What is asked » Render every line of the records below as a JSON list of strings, one string per line, with blank lines skipped. Leave the pictures out of the answer.

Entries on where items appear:

- - -

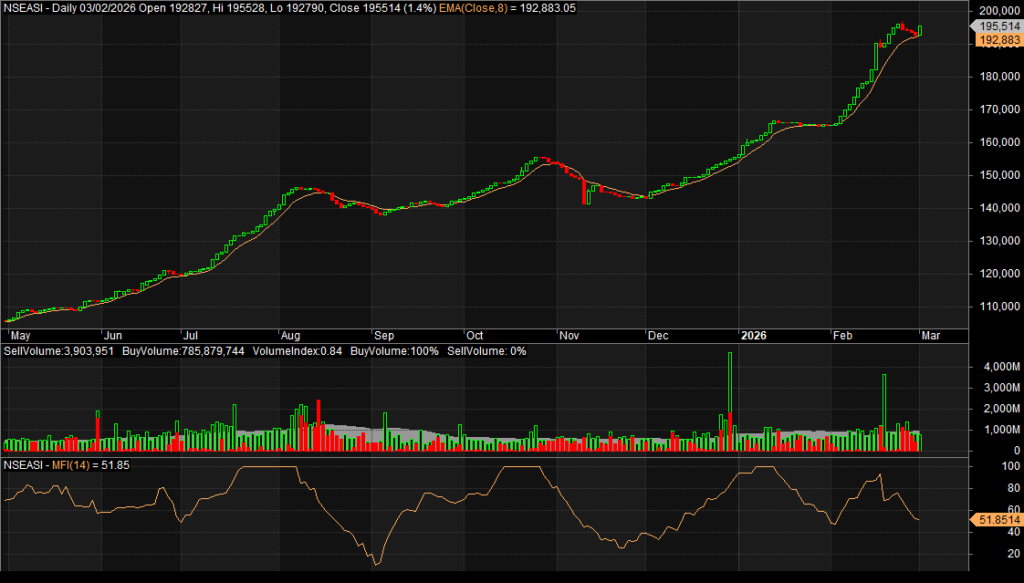Select the Nov marker on the time axis
The image size is (1024, 583).
[x=569, y=337]
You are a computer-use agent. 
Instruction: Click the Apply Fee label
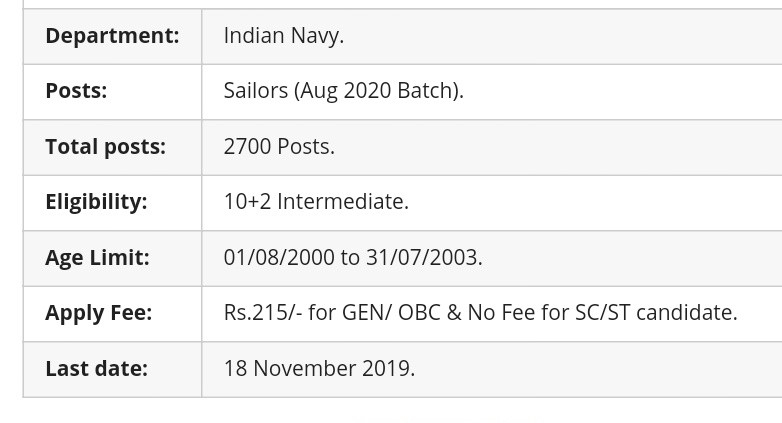coord(98,313)
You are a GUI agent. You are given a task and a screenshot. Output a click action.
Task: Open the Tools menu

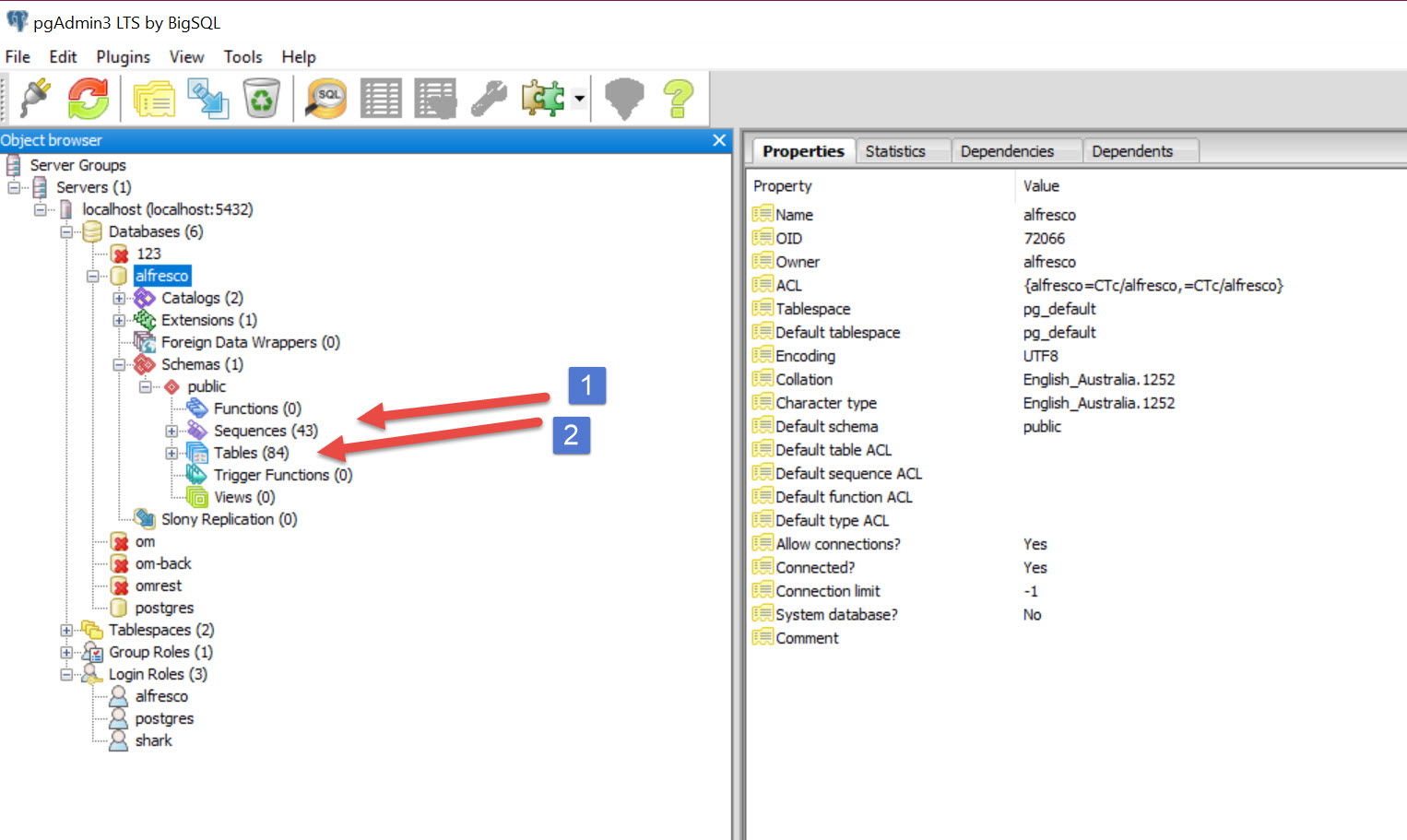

- - -

Result below »
[
  "Select the Nov marker on the time axis",
  "The image size is (1024, 583).",
  "[x=569, y=337]",
  "You are a computer-use agent. ",
  "Instruction: Click the Apply Fee label",
  "coord(98,313)",
  "You are a GUI agent. You are given a task and a screenshot. Output a click action.",
  "Task: Open the Tools menu"
]